(Raw records)
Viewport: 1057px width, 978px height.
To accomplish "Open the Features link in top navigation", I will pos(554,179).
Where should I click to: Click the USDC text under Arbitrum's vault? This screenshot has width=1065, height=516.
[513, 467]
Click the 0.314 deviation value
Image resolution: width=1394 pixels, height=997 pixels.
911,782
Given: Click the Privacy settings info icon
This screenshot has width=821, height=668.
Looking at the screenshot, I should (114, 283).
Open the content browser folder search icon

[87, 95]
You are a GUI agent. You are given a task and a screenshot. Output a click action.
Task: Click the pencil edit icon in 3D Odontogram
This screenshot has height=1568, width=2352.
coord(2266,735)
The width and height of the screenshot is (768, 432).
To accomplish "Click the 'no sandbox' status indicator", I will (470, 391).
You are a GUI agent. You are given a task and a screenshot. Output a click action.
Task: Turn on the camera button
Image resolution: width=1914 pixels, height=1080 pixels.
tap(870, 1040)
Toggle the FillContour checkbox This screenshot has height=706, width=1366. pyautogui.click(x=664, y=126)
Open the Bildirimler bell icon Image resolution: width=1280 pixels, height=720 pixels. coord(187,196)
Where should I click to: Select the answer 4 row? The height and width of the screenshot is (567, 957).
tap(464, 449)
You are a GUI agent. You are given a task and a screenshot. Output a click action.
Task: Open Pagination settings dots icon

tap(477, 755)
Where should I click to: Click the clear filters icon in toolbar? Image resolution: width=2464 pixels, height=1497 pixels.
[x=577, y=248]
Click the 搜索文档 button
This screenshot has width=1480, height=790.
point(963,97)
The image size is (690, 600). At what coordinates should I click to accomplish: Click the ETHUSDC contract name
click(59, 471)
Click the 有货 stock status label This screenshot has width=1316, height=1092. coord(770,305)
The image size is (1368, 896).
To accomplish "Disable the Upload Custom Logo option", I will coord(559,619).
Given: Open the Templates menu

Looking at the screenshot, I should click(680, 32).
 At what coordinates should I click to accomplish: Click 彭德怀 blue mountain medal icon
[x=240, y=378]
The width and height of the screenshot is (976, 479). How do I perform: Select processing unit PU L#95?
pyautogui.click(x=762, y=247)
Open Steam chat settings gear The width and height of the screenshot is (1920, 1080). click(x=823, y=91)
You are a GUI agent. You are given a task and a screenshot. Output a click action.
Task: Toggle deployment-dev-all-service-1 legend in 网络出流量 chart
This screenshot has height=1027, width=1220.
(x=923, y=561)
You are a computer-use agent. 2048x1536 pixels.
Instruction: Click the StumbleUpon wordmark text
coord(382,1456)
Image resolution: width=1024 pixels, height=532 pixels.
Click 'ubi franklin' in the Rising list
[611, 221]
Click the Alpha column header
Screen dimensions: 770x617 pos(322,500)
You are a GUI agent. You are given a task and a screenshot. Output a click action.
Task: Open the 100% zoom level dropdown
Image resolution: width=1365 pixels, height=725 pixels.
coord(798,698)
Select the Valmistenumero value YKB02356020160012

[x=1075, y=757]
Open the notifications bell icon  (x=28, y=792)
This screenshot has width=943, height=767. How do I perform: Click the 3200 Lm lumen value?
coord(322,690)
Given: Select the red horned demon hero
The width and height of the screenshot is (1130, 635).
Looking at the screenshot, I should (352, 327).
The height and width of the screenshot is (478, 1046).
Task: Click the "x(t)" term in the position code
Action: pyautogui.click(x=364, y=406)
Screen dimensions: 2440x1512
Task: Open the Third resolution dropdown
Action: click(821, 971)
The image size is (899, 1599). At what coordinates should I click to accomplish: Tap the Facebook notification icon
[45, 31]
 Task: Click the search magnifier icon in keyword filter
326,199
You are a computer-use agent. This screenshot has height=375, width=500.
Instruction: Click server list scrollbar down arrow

## TASK REQUIREMENTS
Arrange the lines of the entries above as a numbered list, covering all of them and leaving out blank lines.

## RESPONSE TO THE TASK
1. Viewport: 1057px width, 978px height.
2. To accomplish "Open the Features link in top navigation", I will pos(554,179).
3. Where should I click to: Click the USDC text under Arbitrum's vault? This screenshot has width=1065, height=516.
4. [513, 467]
5. Click the 0.314 deviation value
6. Image resolution: width=1394 pixels, height=997 pixels.
7. 911,782
8. Given: Click the Privacy settings info icon
9. This screenshot has width=821, height=668.
10. Looking at the screenshot, I should (114, 283).
11. Open the content browser folder search icon
12. [87, 95]
13. You are a GUI agent. You are given a task and a screenshot. Output a click action.
14. Task: Click the pencil edit icon in 3D Odontogram
15. This screenshot has height=1568, width=2352.
16. coord(2266,735)
17. The width and height of the screenshot is (768, 432).
18. To accomplish "Click the 'no sandbox' status indicator", I will (470, 391).
19. You are a GUI agent. You are given a task and a screenshot. Output a click action.
20. Task: Turn on the camera button
21. Image resolution: width=1914 pixels, height=1080 pixels.
22. tap(870, 1040)
23. Toggle the FillContour checkbox This screenshot has height=706, width=1366. pyautogui.click(x=664, y=126)
24. Open the Bildirimler bell icon Image resolution: width=1280 pixels, height=720 pixels. coord(187,196)
25. Where should I click to: Select the answer 4 row? The height and width of the screenshot is (567, 957).
26. tap(464, 449)
27. You are a GUI agent. You are given a task and a screenshot. Output a click action.
28. Task: Open Pagination settings dots icon
29. tap(477, 755)
30. Where should I click to: Click the clear filters icon in toolbar? Image resolution: width=2464 pixels, height=1497 pixels.
31. [x=577, y=248]
32. Click the 搜索文档 button
33. This screenshot has width=1480, height=790.
34. point(963,97)
35. The image size is (690, 600). At what coordinates should I click to accomplish: Click the ETHUSDC contract name
36. click(59, 471)
37. Click the 有货 stock status label This screenshot has width=1316, height=1092. coord(770,305)
38. The image size is (1368, 896).
39. To accomplish "Disable the Upload Custom Logo option", I will coord(559,619).
40. Given: Open the Templates menu
41. Looking at the screenshot, I should click(680, 32).
42.  At what coordinates should I click to accomplish: Click 彭德怀 blue mountain medal icon
43. [x=240, y=378]
44. The width and height of the screenshot is (976, 479). How do I perform: Select processing unit PU L#95?
45. pyautogui.click(x=762, y=247)
46. Open Steam chat settings gear The width and height of the screenshot is (1920, 1080). click(x=823, y=91)
47. You are a GUI agent. You are given a task and a screenshot. Output a click action.
48. Task: Toggle deployment-dev-all-service-1 legend in 网络出流量 chart
49. This screenshot has height=1027, width=1220.
50. (x=923, y=561)
51. You are a computer-use agent. 2048x1536 pixels.
52. Instruction: Click the StumbleUpon wordmark text
53. coord(382,1456)
54. Image resolution: width=1024 pixels, height=532 pixels.
55. Click 'ubi franklin' in the Rising list
56. [611, 221]
57. Click the Alpha column header
58. Screen dimensions: 770x617 pos(322,500)
59. You are a GUI agent. You are given a task and a screenshot. Output a click action.
60. Task: Open the 100% zoom level dropdown
61. Image resolution: width=1365 pixels, height=725 pixels.
62. coord(798,698)
63. Select the Valmistenumero value YKB02356020160012
64. [x=1075, y=757]
65. Open the notifications bell icon  (x=28, y=792)
66. This screenshot has width=943, height=767. How do I perform: Click the 3200 Lm lumen value?
67. coord(322,690)
68. Given: Select the red horned demon hero
69. The width and height of the screenshot is (1130, 635).
70. Looking at the screenshot, I should (352, 327).
71. The height and width of the screenshot is (478, 1046).
72. Task: Click the "x(t)" term in the position code
73. Action: pyautogui.click(x=364, y=406)
74. Screen dimensions: 2440x1512
75. Task: Open the Third resolution dropdown
76. Action: click(821, 971)
77. The image size is (899, 1599). At what coordinates should I click to accomplish: Tap the Facebook notification icon
78. [45, 31]
79.  Task: Click the search magnifier icon in keyword filter
80. 326,199
81. You are a computer-use agent. This screenshot has height=375, width=500.
82. Instruction: Click server list scrollbar down arrow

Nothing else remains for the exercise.